- _Text extract_:

··········

Cursor Bugbot pointed out that the three intermediate `if (stop.stopping) break;` checks between the synchronous spawnSync calls in snapshot-loop's iteration body are unreachable in practice. They are right: Node only drains the signal callback queue between event-loop turns, the iteration body is fully synchronous between `await stop.sleep(intervalMs)` calls, so the SIGTERM/SIGINT handler cannot fire between two spawnSync calls. The flag can only flip during the awaited sleep, and the while-condition check at the top of the next iteration already catches that. Remove the misleading checks and replace them with a single comment that makes the contract explicit: SIGTERM responsiveness comes from the per-spawnSync timeout (each browse call returns within SNAPSHOT_TIMEOUT_MS, so the loop reaches the await within that bound) plus the abortable sleep (which wakes immediately on the signal). The previous intermediate guards gave a false impression of mid-iteration responsiveness that did not actually exist. No behavior change versus the previous commit on this branch: - Default 30 s spawnSync timeout still bounds each browse call. - Abortable sleep still wakes immediately on SIGTERM/SIGINT. - Worst-case lag from SIGTERM to loop exit is now bounded by SNAPSHOT_TIMEOUT_MS + remaining sync work in the current tick, which is the same bound the previous version actually had once you account for the dead checks. All 5 stop-signal unit tests continue to pass.

Nagendhra-web · 2026-05-02T21:01:30Z

Thanks @cursor[bot]. The intermediate stop checks are unreachable in practice and the comment claiming "mid-iteration responsiveness" was misleading. Pushed 2a713a5 to remove them.

You are right about the runtime: between two synchronous spawnSync calls in the iteration body there is no event-loop tick, so Node never drains the SIGTERM callback queue, so stopping stays whatever the top-of-loop check observed. The only yield point that actually matters is await stop.sleep(intervalMs) at the bottom; the next iteration's while (!stop.stopping) then catches the flag.

··········

- _Supplied information_:
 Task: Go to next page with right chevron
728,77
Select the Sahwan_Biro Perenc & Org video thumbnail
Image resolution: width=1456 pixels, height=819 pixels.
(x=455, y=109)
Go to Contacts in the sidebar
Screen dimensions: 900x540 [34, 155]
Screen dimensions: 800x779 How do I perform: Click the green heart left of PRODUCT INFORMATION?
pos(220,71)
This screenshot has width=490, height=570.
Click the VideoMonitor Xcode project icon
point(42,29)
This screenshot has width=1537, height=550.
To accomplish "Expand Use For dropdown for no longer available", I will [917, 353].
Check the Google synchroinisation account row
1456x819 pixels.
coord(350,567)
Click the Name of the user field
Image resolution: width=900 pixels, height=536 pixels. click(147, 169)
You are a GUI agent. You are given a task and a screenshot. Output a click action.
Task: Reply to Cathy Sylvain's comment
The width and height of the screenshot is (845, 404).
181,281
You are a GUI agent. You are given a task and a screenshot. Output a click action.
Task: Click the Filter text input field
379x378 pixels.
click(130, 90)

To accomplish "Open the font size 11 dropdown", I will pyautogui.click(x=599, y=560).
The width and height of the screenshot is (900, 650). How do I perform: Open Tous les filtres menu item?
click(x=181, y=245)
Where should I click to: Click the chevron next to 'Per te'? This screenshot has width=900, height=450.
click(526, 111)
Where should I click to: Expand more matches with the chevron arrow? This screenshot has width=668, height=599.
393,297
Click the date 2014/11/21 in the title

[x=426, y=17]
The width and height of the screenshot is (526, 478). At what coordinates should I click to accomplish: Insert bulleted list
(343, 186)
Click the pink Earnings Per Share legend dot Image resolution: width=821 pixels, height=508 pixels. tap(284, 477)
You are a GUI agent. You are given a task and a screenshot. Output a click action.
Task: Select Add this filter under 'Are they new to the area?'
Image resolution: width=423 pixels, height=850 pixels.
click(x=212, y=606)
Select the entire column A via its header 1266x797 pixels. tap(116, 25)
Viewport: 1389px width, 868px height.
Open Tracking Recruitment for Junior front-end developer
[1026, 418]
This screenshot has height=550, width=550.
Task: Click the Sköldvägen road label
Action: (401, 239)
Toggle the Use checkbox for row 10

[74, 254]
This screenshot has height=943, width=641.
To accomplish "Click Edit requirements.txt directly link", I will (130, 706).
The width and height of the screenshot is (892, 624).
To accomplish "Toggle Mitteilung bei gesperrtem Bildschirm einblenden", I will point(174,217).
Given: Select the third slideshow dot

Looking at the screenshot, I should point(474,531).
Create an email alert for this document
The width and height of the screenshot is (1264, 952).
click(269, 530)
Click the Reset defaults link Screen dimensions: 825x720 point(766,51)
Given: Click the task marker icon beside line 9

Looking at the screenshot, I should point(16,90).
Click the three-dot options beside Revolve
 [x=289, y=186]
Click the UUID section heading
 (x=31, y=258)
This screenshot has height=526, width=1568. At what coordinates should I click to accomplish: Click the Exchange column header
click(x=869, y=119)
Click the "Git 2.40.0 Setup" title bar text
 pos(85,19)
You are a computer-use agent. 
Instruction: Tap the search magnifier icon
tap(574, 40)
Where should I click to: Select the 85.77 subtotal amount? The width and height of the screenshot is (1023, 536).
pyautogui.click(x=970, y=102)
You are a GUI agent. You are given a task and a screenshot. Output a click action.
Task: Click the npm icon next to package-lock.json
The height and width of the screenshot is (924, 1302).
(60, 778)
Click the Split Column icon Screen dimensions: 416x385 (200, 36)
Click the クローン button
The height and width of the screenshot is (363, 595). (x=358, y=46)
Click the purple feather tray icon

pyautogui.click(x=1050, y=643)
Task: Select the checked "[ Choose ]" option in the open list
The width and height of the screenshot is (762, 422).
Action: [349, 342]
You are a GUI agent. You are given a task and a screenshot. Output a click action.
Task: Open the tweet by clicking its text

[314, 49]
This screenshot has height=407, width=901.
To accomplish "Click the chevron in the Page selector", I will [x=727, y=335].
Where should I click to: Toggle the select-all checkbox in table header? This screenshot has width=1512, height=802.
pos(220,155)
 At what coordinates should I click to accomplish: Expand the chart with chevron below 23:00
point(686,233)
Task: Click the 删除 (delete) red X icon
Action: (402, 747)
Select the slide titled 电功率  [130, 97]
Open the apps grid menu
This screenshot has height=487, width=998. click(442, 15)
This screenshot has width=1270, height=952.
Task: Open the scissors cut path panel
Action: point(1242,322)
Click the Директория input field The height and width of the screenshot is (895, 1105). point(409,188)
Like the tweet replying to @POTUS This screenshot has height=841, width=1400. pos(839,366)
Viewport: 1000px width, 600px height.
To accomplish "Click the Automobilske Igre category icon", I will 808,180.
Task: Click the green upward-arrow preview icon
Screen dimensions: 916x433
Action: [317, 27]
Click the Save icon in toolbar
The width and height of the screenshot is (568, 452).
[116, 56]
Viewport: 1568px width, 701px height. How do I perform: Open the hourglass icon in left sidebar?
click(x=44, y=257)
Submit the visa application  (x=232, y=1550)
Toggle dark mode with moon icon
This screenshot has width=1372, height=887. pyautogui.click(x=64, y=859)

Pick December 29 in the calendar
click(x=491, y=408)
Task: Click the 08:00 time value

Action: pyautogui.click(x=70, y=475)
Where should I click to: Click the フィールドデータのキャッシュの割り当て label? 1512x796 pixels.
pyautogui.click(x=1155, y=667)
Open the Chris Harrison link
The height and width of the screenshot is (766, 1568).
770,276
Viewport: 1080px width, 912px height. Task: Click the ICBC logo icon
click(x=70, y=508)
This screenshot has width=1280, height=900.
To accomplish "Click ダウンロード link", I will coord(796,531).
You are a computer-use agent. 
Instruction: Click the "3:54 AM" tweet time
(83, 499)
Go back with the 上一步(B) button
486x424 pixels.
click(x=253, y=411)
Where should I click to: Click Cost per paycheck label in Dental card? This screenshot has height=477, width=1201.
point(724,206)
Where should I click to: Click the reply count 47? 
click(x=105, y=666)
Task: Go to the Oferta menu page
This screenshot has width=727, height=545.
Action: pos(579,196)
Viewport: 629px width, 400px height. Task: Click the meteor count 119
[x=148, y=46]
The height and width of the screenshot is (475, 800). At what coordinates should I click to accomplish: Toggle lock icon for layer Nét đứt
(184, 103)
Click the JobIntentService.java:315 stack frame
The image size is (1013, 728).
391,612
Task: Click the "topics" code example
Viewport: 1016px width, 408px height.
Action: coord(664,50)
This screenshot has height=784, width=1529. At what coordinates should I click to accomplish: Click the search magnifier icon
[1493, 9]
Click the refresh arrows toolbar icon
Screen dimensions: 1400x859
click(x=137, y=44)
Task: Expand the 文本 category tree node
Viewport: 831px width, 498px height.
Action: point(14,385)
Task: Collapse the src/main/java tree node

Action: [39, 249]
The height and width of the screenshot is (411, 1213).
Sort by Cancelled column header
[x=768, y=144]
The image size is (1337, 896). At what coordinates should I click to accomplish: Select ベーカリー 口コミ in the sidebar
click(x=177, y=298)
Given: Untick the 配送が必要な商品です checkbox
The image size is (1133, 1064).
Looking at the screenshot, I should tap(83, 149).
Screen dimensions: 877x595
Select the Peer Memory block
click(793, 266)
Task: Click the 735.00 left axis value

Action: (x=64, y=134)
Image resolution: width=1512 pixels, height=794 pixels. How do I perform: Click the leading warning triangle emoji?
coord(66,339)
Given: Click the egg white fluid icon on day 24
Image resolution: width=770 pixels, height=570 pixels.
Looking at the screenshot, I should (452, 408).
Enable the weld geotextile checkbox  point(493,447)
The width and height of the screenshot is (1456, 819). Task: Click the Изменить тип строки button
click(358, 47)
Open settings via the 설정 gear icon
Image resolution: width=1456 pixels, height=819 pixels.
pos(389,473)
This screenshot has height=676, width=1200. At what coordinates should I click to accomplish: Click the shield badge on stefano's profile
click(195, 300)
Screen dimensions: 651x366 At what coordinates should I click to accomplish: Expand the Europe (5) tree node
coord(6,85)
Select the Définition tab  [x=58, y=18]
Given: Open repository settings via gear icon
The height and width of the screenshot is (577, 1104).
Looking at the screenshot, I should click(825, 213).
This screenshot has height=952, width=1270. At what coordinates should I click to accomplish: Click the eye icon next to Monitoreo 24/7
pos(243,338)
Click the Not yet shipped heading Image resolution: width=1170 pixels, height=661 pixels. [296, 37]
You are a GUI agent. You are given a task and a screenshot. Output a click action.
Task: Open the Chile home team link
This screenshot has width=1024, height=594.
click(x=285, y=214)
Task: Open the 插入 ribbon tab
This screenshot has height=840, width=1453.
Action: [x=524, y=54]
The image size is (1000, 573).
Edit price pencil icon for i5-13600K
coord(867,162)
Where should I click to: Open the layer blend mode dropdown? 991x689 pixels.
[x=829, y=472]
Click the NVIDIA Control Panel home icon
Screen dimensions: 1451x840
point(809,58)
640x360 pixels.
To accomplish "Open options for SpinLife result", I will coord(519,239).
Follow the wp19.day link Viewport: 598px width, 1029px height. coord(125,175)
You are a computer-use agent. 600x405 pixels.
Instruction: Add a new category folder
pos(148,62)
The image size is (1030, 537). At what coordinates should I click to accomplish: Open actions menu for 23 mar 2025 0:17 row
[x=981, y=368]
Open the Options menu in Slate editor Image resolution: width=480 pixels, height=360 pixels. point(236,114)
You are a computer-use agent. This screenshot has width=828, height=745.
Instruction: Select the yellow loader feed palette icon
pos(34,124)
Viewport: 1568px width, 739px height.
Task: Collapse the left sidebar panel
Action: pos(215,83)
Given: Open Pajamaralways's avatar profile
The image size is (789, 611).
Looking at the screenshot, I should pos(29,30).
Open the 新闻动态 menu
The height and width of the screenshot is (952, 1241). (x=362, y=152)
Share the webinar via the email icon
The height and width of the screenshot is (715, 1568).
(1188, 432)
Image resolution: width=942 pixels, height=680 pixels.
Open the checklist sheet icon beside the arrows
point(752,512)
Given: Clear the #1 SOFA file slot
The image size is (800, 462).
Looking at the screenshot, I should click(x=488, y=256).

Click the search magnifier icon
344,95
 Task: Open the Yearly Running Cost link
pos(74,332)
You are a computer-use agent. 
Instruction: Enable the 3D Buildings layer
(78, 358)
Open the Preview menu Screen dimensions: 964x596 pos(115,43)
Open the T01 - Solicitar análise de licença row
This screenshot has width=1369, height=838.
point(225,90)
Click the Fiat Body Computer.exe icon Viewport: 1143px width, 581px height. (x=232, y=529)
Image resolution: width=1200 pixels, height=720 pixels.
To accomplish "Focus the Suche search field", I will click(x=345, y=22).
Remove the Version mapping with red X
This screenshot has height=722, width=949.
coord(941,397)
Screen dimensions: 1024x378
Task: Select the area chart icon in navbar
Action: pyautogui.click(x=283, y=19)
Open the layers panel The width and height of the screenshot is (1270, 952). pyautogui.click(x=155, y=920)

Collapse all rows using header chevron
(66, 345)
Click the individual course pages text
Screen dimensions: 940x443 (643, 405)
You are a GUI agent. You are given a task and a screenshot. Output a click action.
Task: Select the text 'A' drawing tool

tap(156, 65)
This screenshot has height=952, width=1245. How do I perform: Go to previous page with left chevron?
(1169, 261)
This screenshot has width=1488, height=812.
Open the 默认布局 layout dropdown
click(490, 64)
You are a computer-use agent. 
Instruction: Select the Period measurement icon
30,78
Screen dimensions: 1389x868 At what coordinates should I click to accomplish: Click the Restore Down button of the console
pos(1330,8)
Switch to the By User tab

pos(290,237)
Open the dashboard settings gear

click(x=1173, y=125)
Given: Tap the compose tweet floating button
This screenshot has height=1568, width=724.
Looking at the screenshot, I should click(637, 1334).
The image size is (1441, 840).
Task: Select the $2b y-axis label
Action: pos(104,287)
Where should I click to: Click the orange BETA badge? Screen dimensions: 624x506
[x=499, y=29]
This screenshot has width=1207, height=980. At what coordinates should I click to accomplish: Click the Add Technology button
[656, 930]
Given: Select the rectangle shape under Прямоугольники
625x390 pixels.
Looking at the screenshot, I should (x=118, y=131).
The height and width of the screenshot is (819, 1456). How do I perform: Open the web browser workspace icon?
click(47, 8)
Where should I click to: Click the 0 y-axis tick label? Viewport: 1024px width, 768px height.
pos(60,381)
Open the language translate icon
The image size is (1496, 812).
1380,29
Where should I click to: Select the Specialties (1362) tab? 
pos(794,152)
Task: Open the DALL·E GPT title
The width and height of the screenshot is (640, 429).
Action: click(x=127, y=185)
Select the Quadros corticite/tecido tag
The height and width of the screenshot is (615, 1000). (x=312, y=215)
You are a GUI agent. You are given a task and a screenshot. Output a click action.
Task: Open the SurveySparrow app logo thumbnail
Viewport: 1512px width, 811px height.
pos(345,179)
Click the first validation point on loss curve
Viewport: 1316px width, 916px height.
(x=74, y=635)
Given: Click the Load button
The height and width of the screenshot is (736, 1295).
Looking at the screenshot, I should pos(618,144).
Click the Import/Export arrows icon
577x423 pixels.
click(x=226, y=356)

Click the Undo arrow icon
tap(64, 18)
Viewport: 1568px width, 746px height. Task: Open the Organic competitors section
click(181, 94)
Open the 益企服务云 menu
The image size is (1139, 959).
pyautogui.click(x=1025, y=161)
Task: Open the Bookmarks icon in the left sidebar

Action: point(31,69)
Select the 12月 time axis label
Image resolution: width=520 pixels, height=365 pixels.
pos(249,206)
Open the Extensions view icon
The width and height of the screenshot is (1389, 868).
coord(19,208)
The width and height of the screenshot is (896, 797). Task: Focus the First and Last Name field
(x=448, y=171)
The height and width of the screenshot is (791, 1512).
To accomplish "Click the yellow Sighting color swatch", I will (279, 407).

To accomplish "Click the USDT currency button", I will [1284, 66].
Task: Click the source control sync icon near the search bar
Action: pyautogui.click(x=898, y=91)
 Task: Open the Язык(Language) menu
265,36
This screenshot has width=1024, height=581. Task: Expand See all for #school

··········

- _Stated goal 1_:
Copy the snapshot-loop discussion from "Nagendhra-web · 2026-05-02T21:01:30Z" to "catches the flag.".
- _Stated goal 2_:
In the snapshot-loop discussion, what default spawnSync timeout bounds each browse call?
The listing plays no part in this work.

- _Expected answer 1_:
Nagendhra-web · 2026-05-02T21:01:30Z

Thanks @cursor[bot]. The intermediate stop checks are unreachable in practice and the comment claiming "mid-iteration responsiveness" was misleading. Pushed 2a713a5 to remove them.

You are right about the runtime: between two synchronous spawnSync calls in the iteration body there is no event-loop tick, so Node never drains the SIGTERM callback queue, so stopping stays whatever the top-of-loop check observed. The only yield point that actually matters is await stop.sleep(intervalMs) at the bottom; the next iteration's while (!stop.stopping) then catches the flag.

- _Expected answer 2_:
30 seconds.